Aspect then turns to the Einstein, Podolsky, Rosen (EPR) paper of 1935, which discusses a gedankenexperiment involving two entangled quantum mechanical particles. Whereas the previous Einstein–Bohr debates ended with convincing arguments by Bohr refuting Einstein’s point of view, Bohr didn’t come up with a clear answer to Einstein’s objection of 1935, namely that he considered quantum mechanics to be incomplete. In 1935 and the following years, for most physicists the Einstein–Bohr debate had been considered uninteresting and purely philosophical. It had practically no influence on the success of the application of quantum mechanics. Between 1935 and 1964, the EPR subject was nearly dormant, apart from David Bohm’s interventions during the 1950s. In 1964 Bell took up the EPR paradox, which had been advanced as an argument that quantum mechanics should be supplemented by additional variables (CERN Courier July/August 2025 p21).

Aspect describes clearly and convincingly how Bell entered the scene and how the inequality with his name triggered experimentalists to get involved: experiments with polarisation-entangled photons and their correlations could decide whether Einstein or Bohr’s view of quantum mechanics was correct. Bell’s discovery transferred the Einstein–Bohr debate from epistemology to the realm of experimental physics. At the end of the 1960s the first experiments based on Bell’s inequality started to take form. Aspect describes how these analysed the polarisation correlation of the entangled photons at a separation of a few metres. He discusses their difficulties and limitations, starting with the experiments launched by Clauser et al.
In the final chapter, covering 1985 to the present, Aspect explains why he decided not to continue his research with entangled photons and to switch subject. His opinion was that the technology at the time wasn’t ripe enough to close some of the remaining loopholes in his experiments – loopholes of a type that Bell considered less important. Aspect was convinced that if quantum mechanics was faulty, one would have seen indications of that in his experiments. It took until 2015 for two of the loopholes left open by Aspect’s experiments (the locality and detection loophole) to be simultaneously closed. Yet no experiment, as ideal as it is, can be said to be totally loophole-free, as Aspect says. The final chapter also covers more philosophical aspects of quantum non-locality and speculations about how Einstein would have reacted to the violation of Bell’s inequalities. In complementary sections, Aspect speaks about the no-cloning theorem, technological applications of quantum optics like quantum cryptography according to Ekert, quantum teleportation and quantum random number generators.
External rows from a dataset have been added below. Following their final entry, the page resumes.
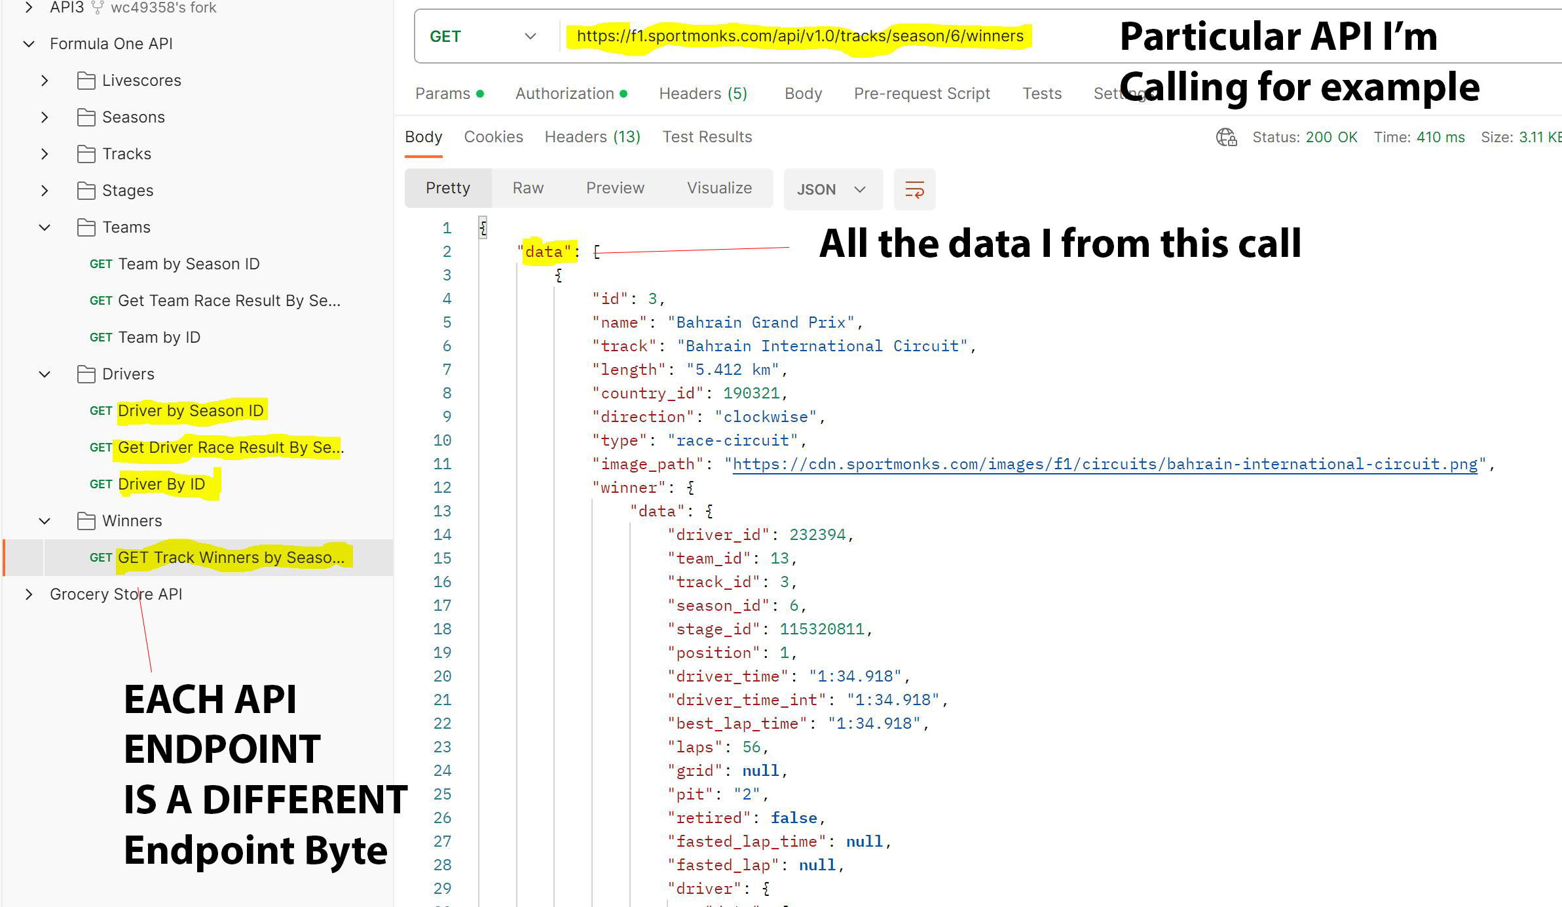Click the Winners folder icon
The image size is (1562, 907).
(x=86, y=521)

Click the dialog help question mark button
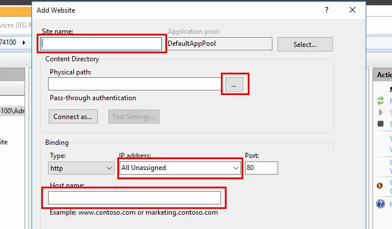pos(327,10)
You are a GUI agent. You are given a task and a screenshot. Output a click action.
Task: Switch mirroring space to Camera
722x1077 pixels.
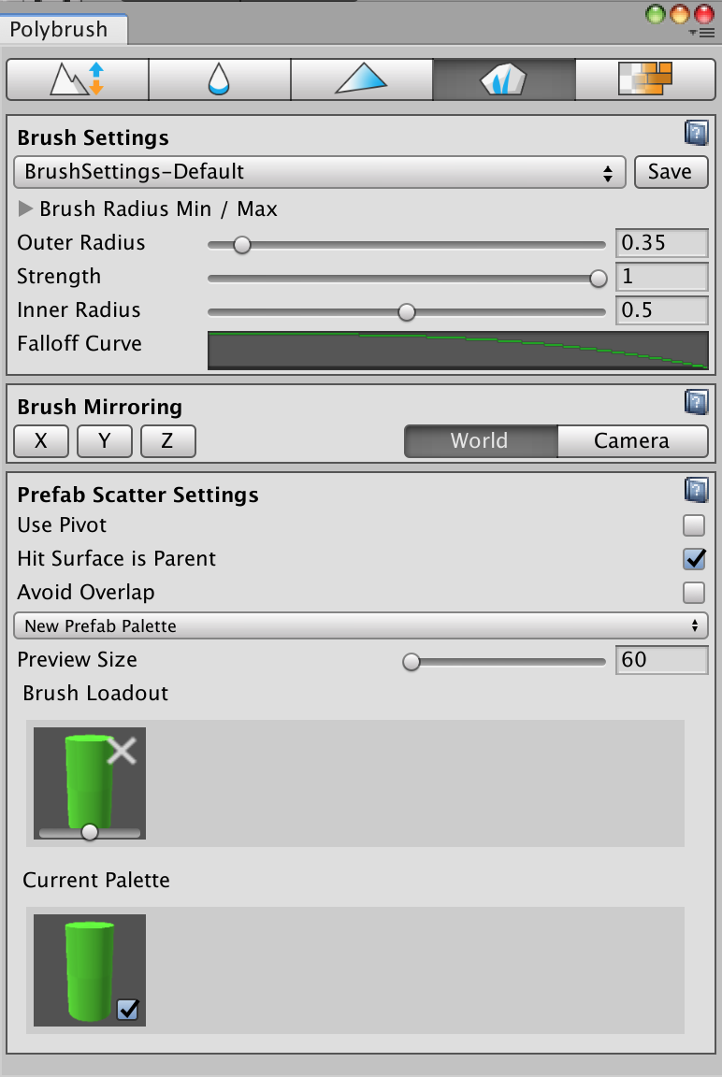point(632,441)
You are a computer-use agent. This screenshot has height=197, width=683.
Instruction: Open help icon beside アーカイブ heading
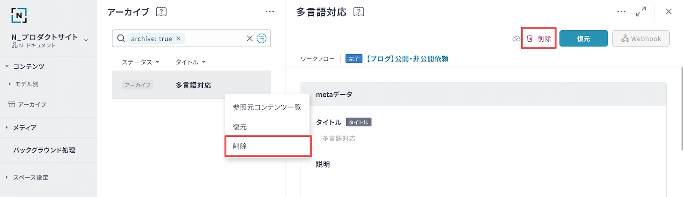(161, 12)
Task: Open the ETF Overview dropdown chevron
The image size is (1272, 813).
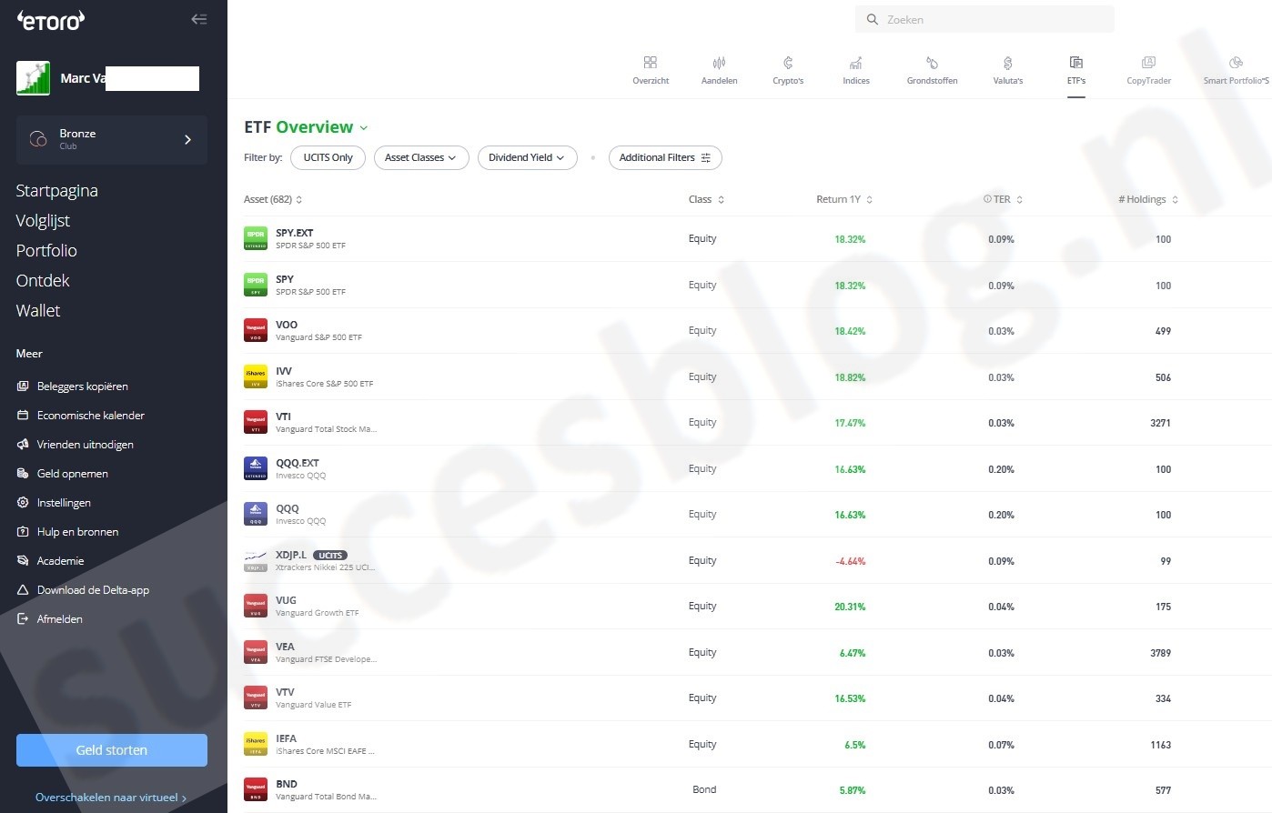Action: [x=364, y=128]
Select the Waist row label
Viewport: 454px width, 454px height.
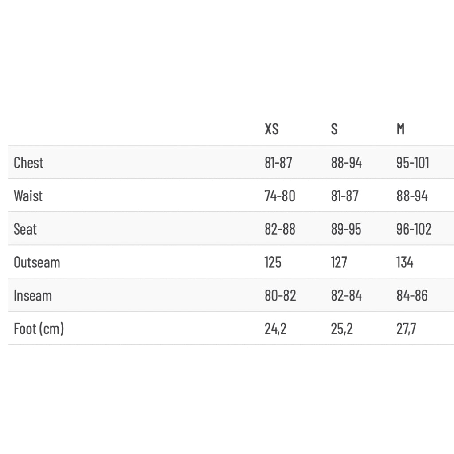28,196
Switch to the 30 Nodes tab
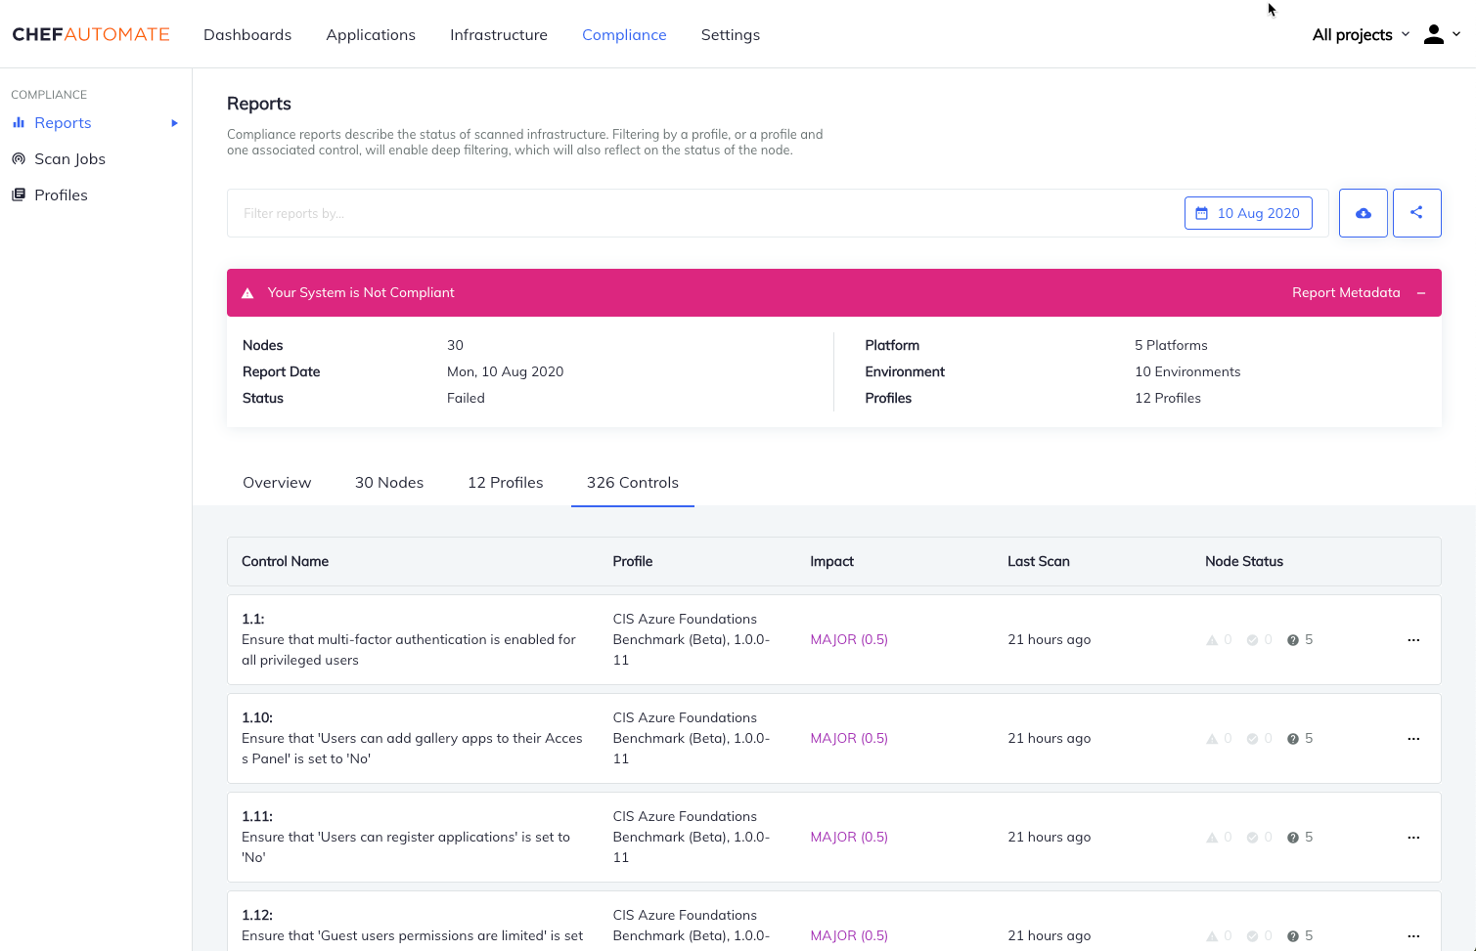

Who will profit from reading this book? First one should say that it is not a quantum-mechanics or quantum-optics textbook. Most of the material is written in such a way that it will be accessible and enjoyable to the educated layperson. For the more curious reader, supplementary sections cover physical aspects in deeper detail, and the book cites more than 80 original references. Aspect’s long experience and honed pedagogical skills are evident throughout. It is an engaging and authoritative introduction to one of the most profound debates in modern physics.